In its marketing, the company boasted of the “phytonutrients” within Sunutra, a plant extract which included three to five servings of fruits and vegetables per serving. These phytonutrients reduces the risk of cancer, heart disease, diabetes, stroke, and more, the company said in government filings.

The company noted, though, in its legally-required disclosures to Wall Street investors, the medical community did not share this view.

“These beliefs are not supported by medical evidence generally accepted by the medical community,” the company said in an SEC filing.

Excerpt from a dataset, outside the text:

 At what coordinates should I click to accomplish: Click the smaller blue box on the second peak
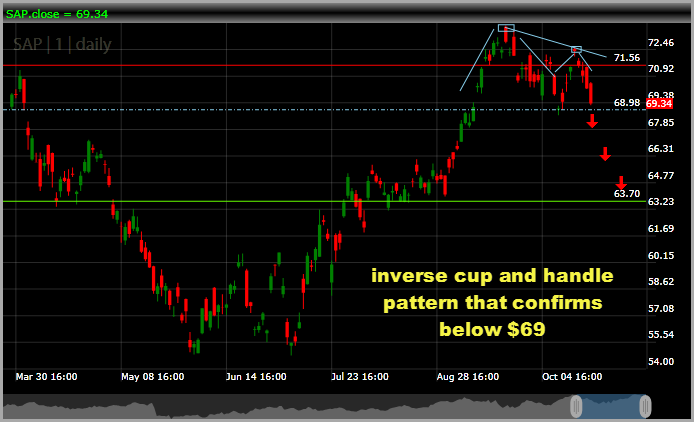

This is the part where I remind you all that, in 2020, Walker claimed he knew of some magic mist one could spray in a doorway that would “clean you from COVID as you walk through.” Suffice it to say, Walker’s abraca-damn-bruh (you stupid) COVID-away mist is also “not supported by medical evidence generally accepted by the medical community.”

Why is anyone still listening to this man? Don’t answer that. We know why.